▶ YOUR TASK: The output should be every line below that includes the word "height".

▶ MATERIAL FOR THE TASK:
'''
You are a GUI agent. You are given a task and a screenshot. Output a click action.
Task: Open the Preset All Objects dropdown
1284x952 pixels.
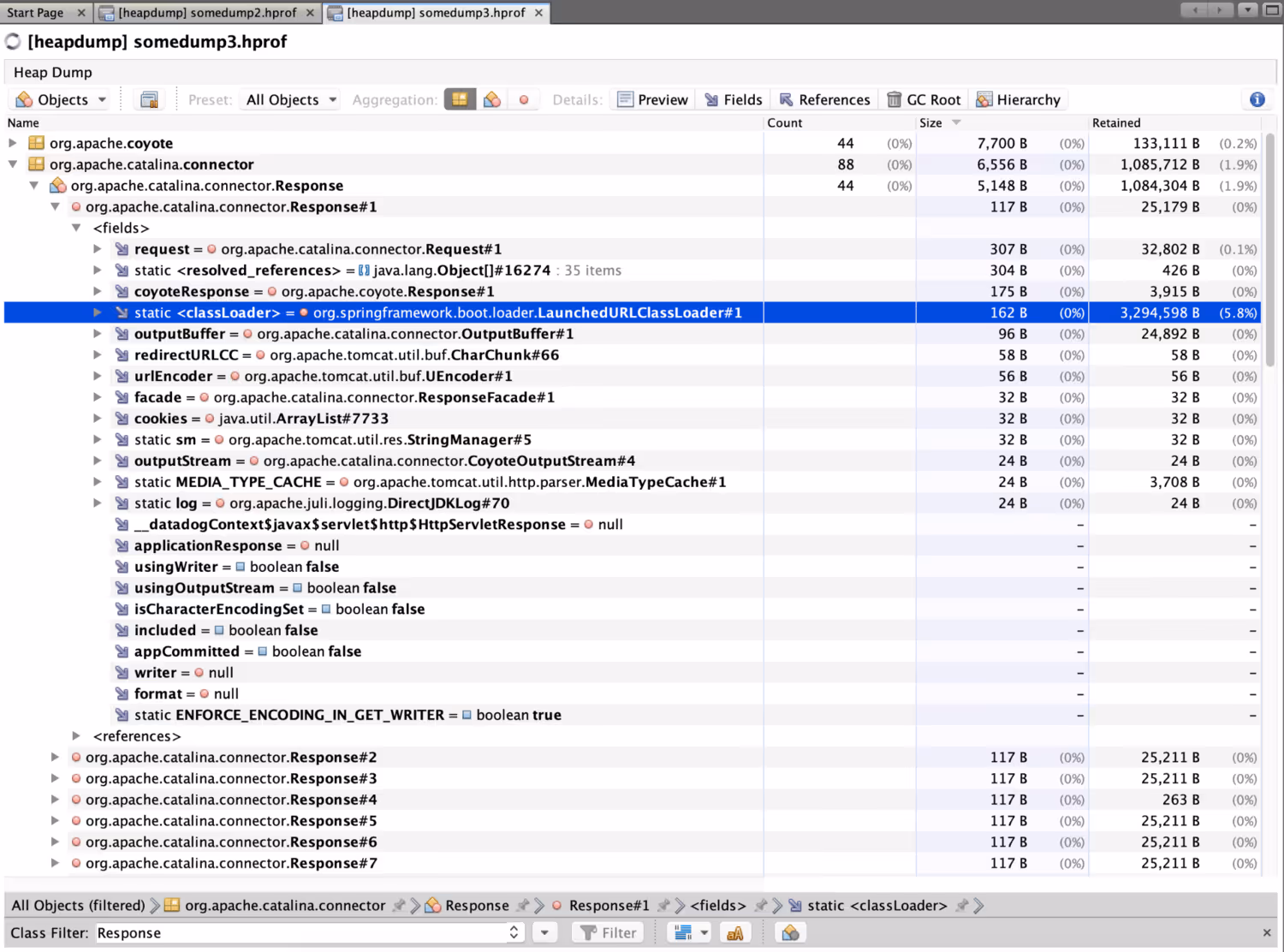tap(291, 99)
'''
'''
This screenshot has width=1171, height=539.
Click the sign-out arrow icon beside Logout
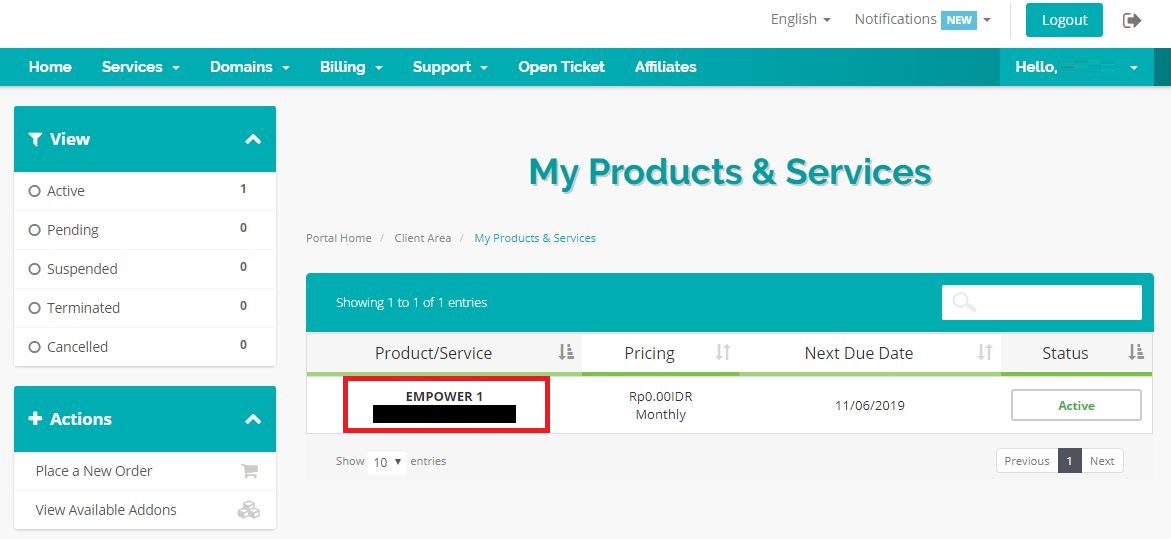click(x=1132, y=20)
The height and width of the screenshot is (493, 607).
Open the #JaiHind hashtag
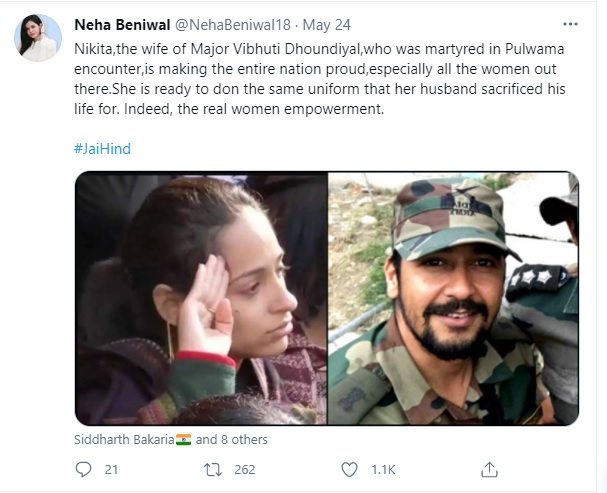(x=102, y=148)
'''
▶ COMPLETED TASK:
This screenshot has width=1171, height=539.
The height and width of the screenshot is (493, 607).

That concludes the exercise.